SOURCE EXTRACT —
-----

About Duke Health Technology Solutions
Pursue your passion for caring and innovation with Duke Heath Technology Solutions, which is dedicated to the transformation, development, and management of enterprise information technology solutions across Duke Health. By harnessing the power of innovative technologies like cloud computing and artificial intelligence - and pairing them with a forward-thinking approach - Duke Health Technology Solutions is revolutionizing the future of health care at Duke Health and beyond.
Occupational Summary
The DHTS Systems Analyst-Site Reliability Engineer (SRE) is responsible for designing, implementing, and maintaining large-scale distributed systems with a focus on reliability, scalability, and performance. The SRE collaborates with development teams to ensure that applications and services are designed and operated to meet reliability targets and scale efficiently. This role involves working with OpenShift for on-premises environments and Azure Kubernetes Service (AKS) for cloud-based solutions.
Essential Tasks/Responsibilities
Level 1 (DHTS System Analyst 1)
Under direct supervision, assist in monitoring and maintaining production systems to ensure high availability and performance, including OpenShift clusters on-premises and AKS in the cloud.
Participate in on-call rotations to respond to system alerts and incidents.
Assist in troubleshooting and resolving system issues and outages across both on-premises and cloud environments.
Help implement and maintain automation scripts for routine tasks and deployments in OpenShift and AKS.
Contribute to the creation and maintenance of documentation for systems and processes.
Assist in capacity planning and performance tuning of systems in both OpenShift and AKS environments.
Participate in post-incident reviews and help implement recommendations.
Learn and apply SRE best practices and methodologies specific to container orchestration platforms.
Collaborate with development teams to improve system reliability and efficiency across on-premises and cloud infrastructures.
Level 2 (DHTS System Analyst 2)

-----

EXTRACTED INFORMATION —
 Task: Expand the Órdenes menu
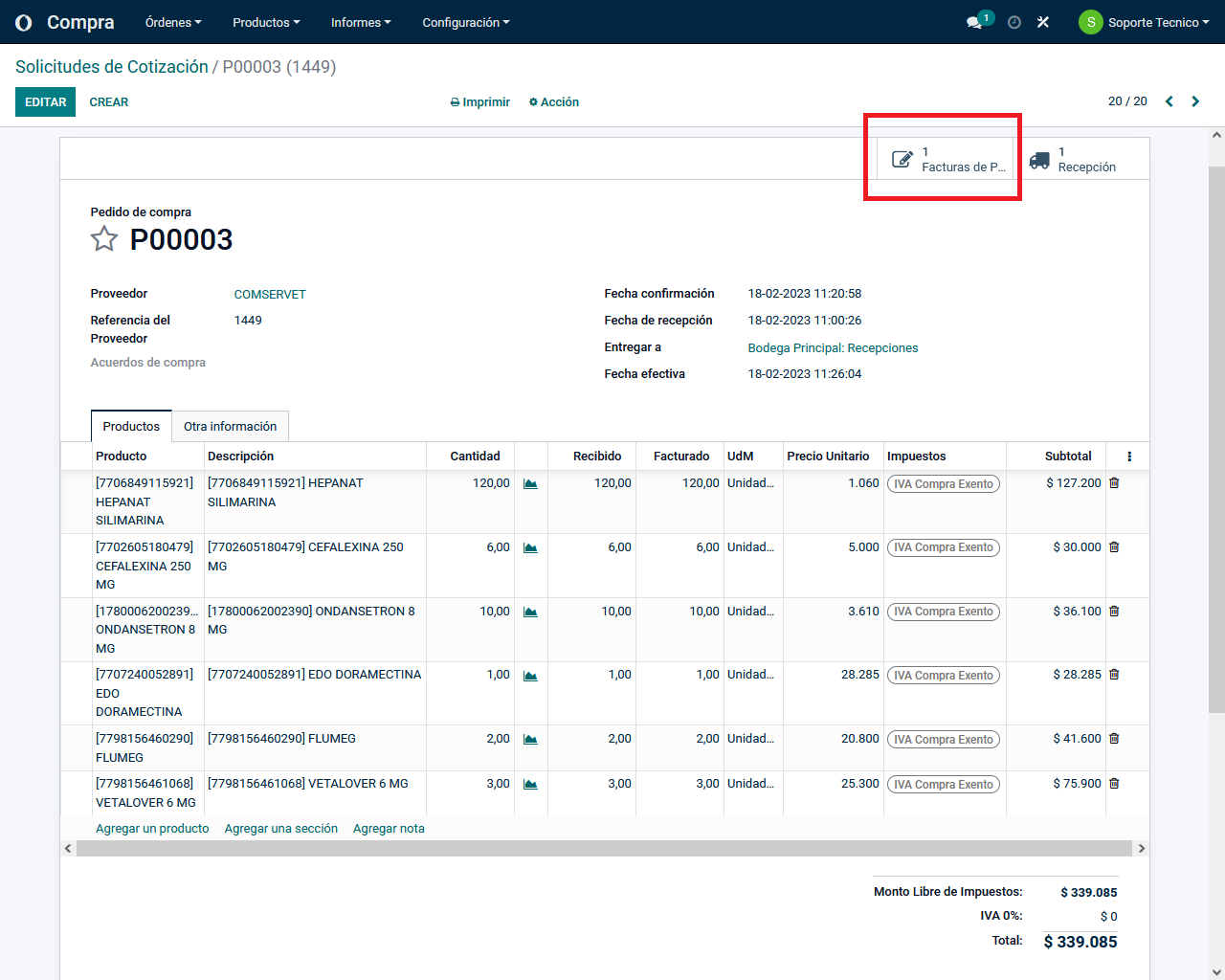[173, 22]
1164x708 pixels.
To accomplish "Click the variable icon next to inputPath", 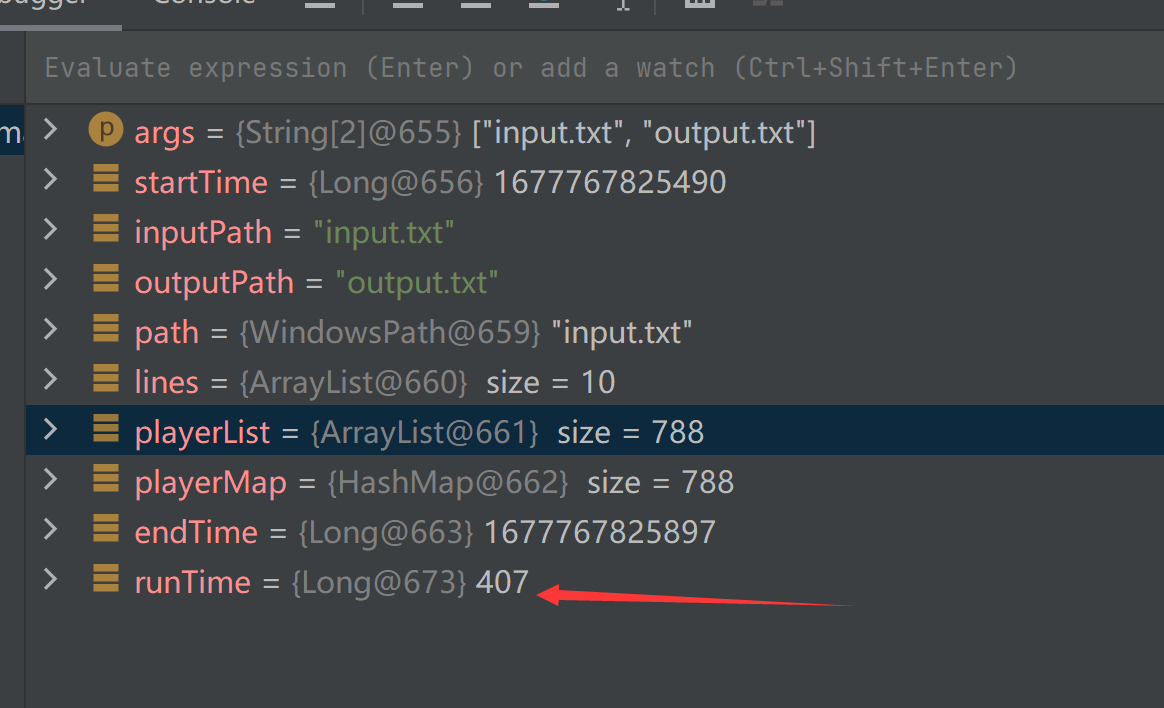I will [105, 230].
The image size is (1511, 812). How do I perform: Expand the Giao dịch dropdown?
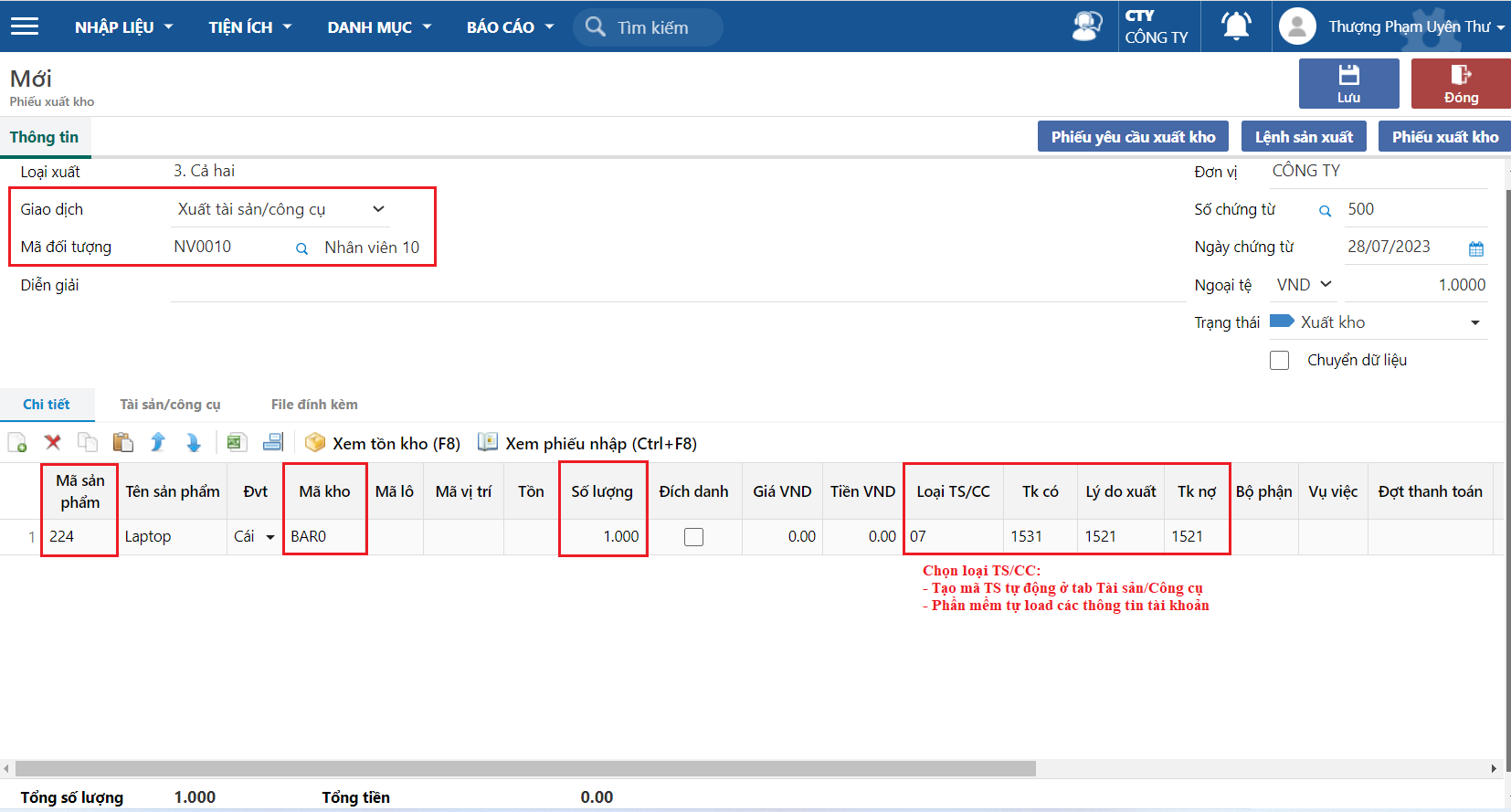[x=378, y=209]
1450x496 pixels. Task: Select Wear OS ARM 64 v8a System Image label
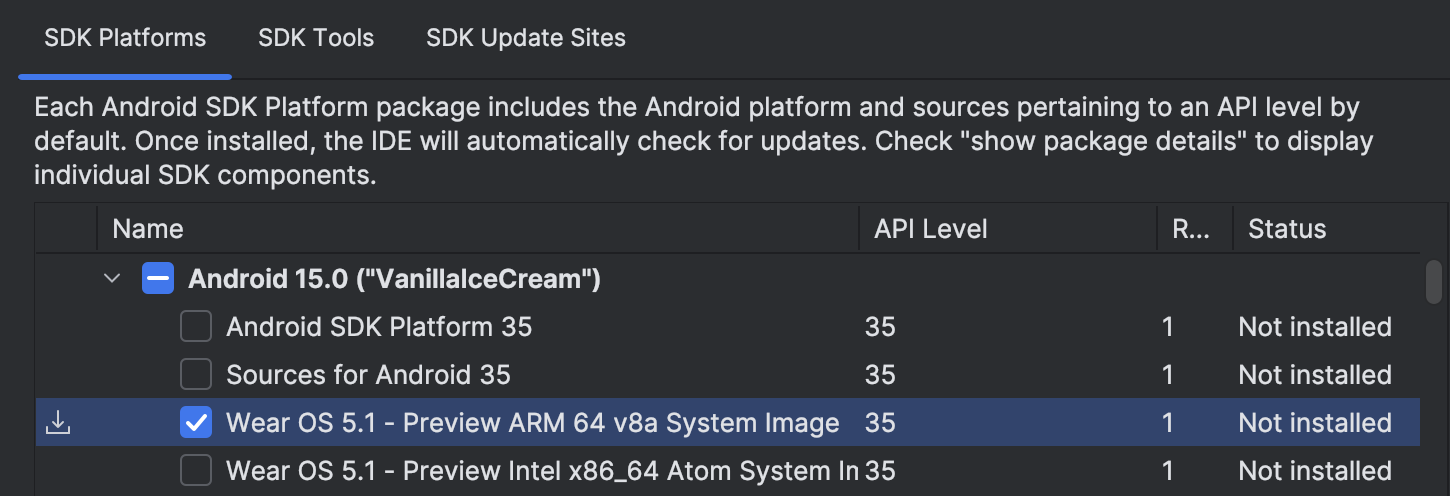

-----

WORK INSTRUCTION — Pick up the Duke Health Technology Solutions job posting for the Systems Analyst-Site Reliability Engineer right after its "Level 2 (DHTS System Analyst 2)" heading.

RESULT BELOW —
In addition to the duties described for Level 1, the Level 2 SRE will:
Independently design and implement monitoring solutions for complex systems in OpenShift
and AKS environments.
Lead incident response efforts and coordinate with multiple teams during outages, considering
the nuances of both on-premises and cloud infrastructures.
Develop and implement automation solutions to improve system reliability and efficiency across
OpenShift and AKS platforms.
Conduct thorough root cause analysis for incidents and propose long-term solutions that align
with the organization's hybrid infrastructure strategy.
Contribute to the design and implementation of disaster recovery and business continuity plans,
leveraging both on-premises and cloud resources.
Mentor junior team members and provide technical guidance on OpenShift and AKS best
practices.
Participate in the evaluation and implementation of new technologies and tools that
complement OpenShift and AKS environments.
Collaborate with development teams to define and implement SLIs, SLOs, and SLAs across both
platforms.
Contribute to the development of architectural improvements to enhance system reliability and
scalability in a hybrid infrastructure model.
Level 3 (DHTS System Analyst 3)
In addition to the duties described for Level 2, the Level 3 SRE will:
Function as a technical leader and subject matter expert in reliability engineering, with deep
expertise in both OpenShift and AKS.
Lead the design and implementation of large-scale, complex distributed systems across onpremises
OpenShift and cloud-based AKS environments.
Develop and implement strategies for continual improvement of system reliability,
performance, and efficiency in a hybrid infrastructure model.
Lead cross-functional projects to improve overall system architecture and reliability, considering
the strengths and limitations of both OpenShift and AKS.
Provide advanced troubleshooting and problem-solving for critical production issues in both onpremises
and cloud environments.
Develop and maintain relationships with key stakeholders across the organization to align SRE
practices with business objectives.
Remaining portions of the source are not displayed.